[WORK TO COMPLETE] Write out the records below once more, exactly and completely.

[Stored items]

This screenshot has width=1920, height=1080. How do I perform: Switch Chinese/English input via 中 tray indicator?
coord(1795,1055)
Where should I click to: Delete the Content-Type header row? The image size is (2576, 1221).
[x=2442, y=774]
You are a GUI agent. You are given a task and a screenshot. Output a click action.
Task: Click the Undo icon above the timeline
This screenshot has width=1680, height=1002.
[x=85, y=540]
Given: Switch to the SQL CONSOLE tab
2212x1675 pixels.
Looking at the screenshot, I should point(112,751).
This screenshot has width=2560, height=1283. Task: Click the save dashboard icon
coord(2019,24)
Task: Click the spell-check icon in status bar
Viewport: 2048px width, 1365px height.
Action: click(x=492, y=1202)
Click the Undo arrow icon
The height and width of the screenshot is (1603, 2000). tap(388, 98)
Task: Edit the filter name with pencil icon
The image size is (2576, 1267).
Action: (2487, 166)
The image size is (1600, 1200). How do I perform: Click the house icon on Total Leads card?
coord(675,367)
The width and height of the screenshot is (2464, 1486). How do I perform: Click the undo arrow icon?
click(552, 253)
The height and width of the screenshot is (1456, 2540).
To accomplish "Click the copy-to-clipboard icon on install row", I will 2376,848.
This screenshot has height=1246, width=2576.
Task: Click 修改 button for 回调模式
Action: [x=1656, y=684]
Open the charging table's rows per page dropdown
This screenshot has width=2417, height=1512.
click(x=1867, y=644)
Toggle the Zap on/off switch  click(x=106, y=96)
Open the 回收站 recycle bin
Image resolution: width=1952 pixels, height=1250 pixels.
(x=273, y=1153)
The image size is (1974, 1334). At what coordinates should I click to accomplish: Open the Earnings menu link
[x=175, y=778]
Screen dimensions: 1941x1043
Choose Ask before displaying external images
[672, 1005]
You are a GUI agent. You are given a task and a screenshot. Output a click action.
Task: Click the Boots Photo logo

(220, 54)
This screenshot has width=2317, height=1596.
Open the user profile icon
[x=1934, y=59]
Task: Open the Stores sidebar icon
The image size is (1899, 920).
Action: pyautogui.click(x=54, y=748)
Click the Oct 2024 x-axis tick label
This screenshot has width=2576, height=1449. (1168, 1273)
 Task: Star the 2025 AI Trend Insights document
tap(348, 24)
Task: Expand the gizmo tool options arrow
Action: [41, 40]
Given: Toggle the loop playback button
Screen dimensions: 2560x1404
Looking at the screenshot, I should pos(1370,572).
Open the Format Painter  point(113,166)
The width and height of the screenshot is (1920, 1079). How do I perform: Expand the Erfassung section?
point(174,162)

[YOUR RESPONSE]
This screenshot has width=1920, height=1080. How do I perform: Switch Chinese/English input via 中 tray indicator?
coord(1795,1055)
Where should I click to: Delete the Content-Type header row? The image size is (2576, 1221).
[x=2442, y=774]
You are a GUI agent. You are given a task and a screenshot. Output a click action.
Task: Click the Undo icon above the timeline
This screenshot has width=1680, height=1002.
[x=85, y=540]
Given: Switch to the SQL CONSOLE tab
2212x1675 pixels.
Looking at the screenshot, I should point(112,751).
This screenshot has width=2560, height=1283. Task: Click the save dashboard icon
coord(2019,24)
Task: Click the spell-check icon in status bar
Viewport: 2048px width, 1365px height.
Action: click(x=492, y=1202)
Click the Undo arrow icon
The height and width of the screenshot is (1603, 2000). tap(388, 98)
Task: Edit the filter name with pencil icon
The image size is (2576, 1267).
Action: (2487, 166)
The image size is (1600, 1200). How do I perform: Click the house icon on Total Leads card?
coord(675,367)
The width and height of the screenshot is (2464, 1486). How do I perform: Click the undo arrow icon?
click(552, 253)
The height and width of the screenshot is (1456, 2540).
To accomplish "Click the copy-to-clipboard icon on install row", I will 2376,848.
This screenshot has height=1246, width=2576.
Task: Click 修改 button for 回调模式
Action: [x=1656, y=684]
Open the charging table's rows per page dropdown
This screenshot has width=2417, height=1512.
click(x=1867, y=644)
Toggle the Zap on/off switch  click(x=106, y=96)
Open the 回收站 recycle bin
Image resolution: width=1952 pixels, height=1250 pixels.
(x=273, y=1153)
The image size is (1974, 1334). At what coordinates should I click to accomplish: Open the Earnings menu link
[x=175, y=778]
Screen dimensions: 1941x1043
Choose Ask before displaying external images
[672, 1005]
You are a GUI agent. You are given a task and a screenshot. Output a click action.
Task: Click the Boots Photo logo

(220, 54)
This screenshot has width=2317, height=1596.
Open the user profile icon
[x=1934, y=59]
Task: Open the Stores sidebar icon
The image size is (1899, 920).
Action: pyautogui.click(x=54, y=748)
Click the Oct 2024 x-axis tick label
This screenshot has width=2576, height=1449. (1168, 1273)
 Task: Star the 2025 AI Trend Insights document
tap(348, 24)
Task: Expand the gizmo tool options arrow
Action: [41, 40]
Given: Toggle the loop playback button
Screen dimensions: 2560x1404
Looking at the screenshot, I should pos(1370,572).
Open the Format Painter  point(113,166)
The width and height of the screenshot is (1920, 1079). How do I perform: Expand the Erfassung section?
point(174,162)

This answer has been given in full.